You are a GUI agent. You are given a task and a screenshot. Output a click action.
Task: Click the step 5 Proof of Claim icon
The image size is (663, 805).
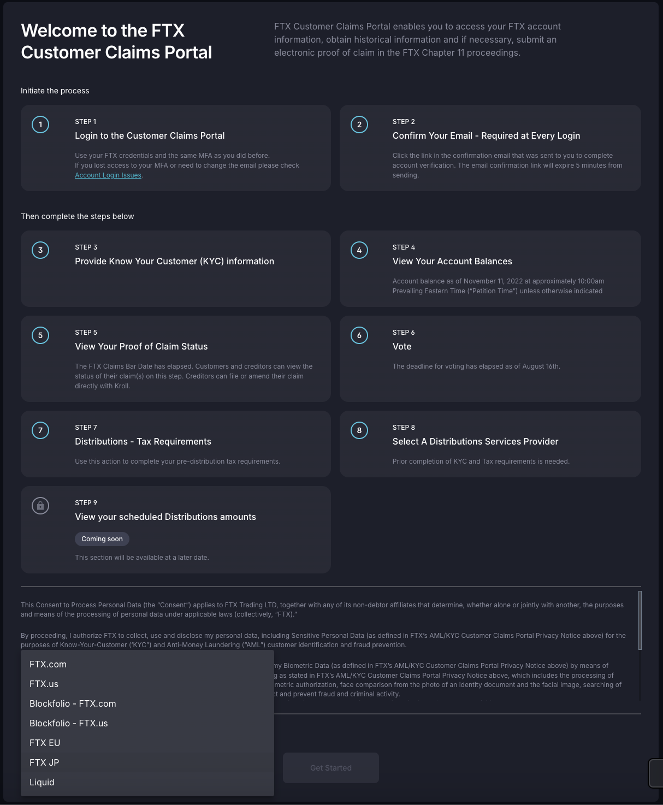[40, 335]
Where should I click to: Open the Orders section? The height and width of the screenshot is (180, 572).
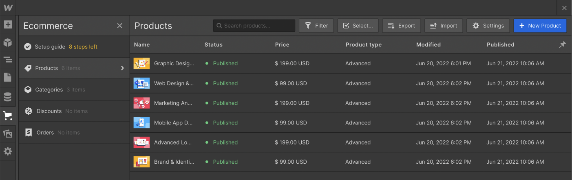(x=45, y=133)
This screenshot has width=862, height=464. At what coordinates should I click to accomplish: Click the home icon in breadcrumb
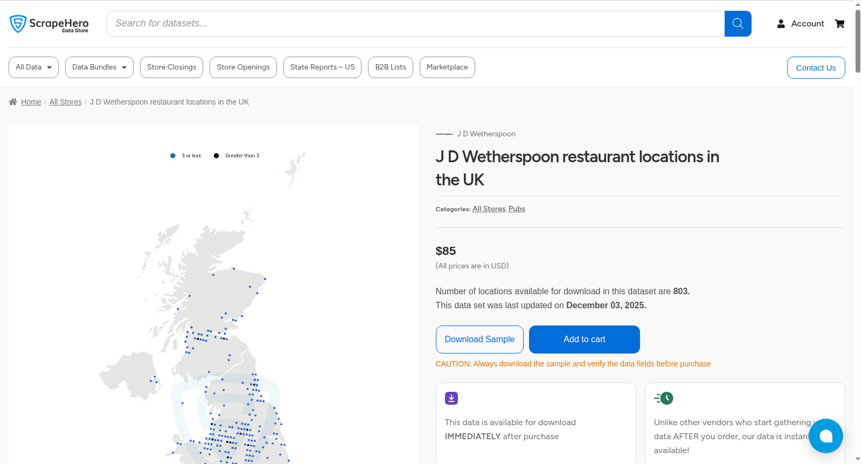pos(13,102)
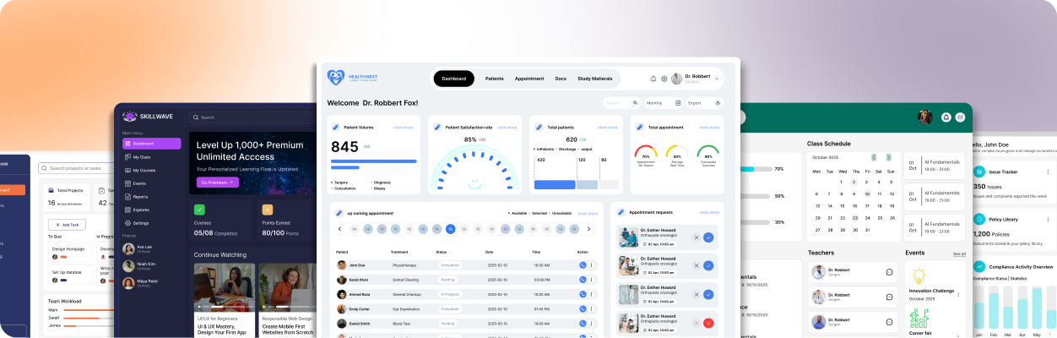Screen dimensions: 1057x338
Task: Click the chat icon for the first teacher
Action: coord(889,272)
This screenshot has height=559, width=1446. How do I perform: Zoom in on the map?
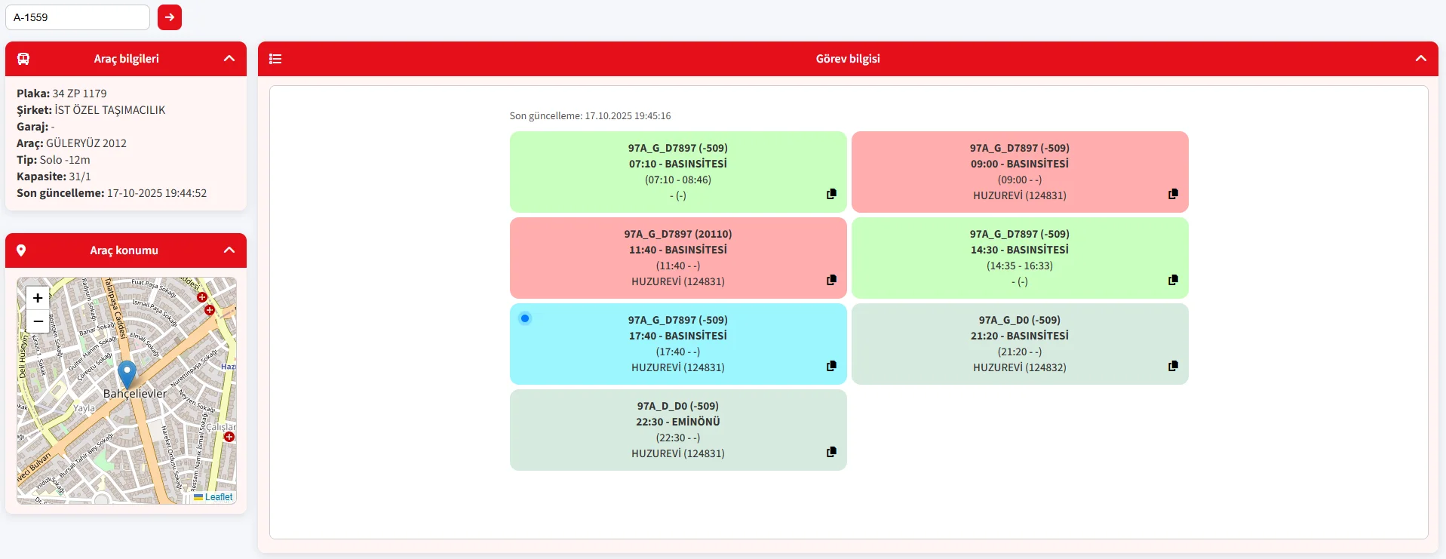point(38,298)
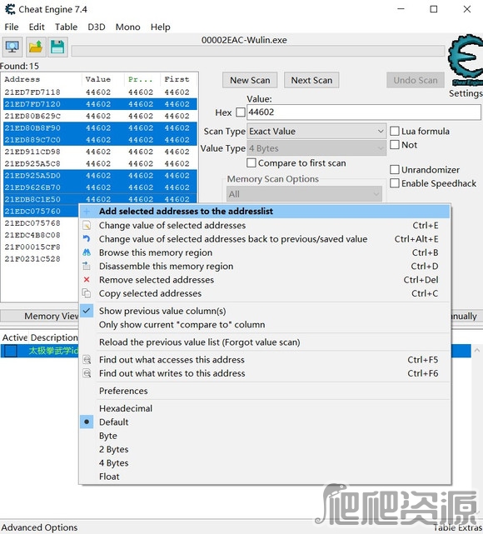Click the Copy selected addresses icon
The image size is (483, 534).
pos(87,293)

------------------------------

Aim of the task
Edit all the items above, replacing "screenshot" with "screen capture" wherever it occurs and leaving everything else unchanged. Omit the pictures from your answer.

Answer to this problem
You are a GUI agent. You are given a task and a screen capture. Output a click action.
Task: Click the step 5 Proof of Claim icon
The image size is (663, 805).
[40, 335]
Where should I click to: Open the Orders section? The height and width of the screen capture is (180, 572).
(x=45, y=133)
This screen capture has width=862, height=464. At what coordinates should I click to accomplish: Click the home icon in breadcrumb
pos(13,102)
Screen dimensions: 1057x338
Task: Click the chat icon for the first teacher
Action: coord(889,272)
This screen capture has height=559, width=1446. How do I perform: Zoom in on the map?
point(38,298)
Click the Copy selected addresses icon
The image size is (483, 534).
pos(87,293)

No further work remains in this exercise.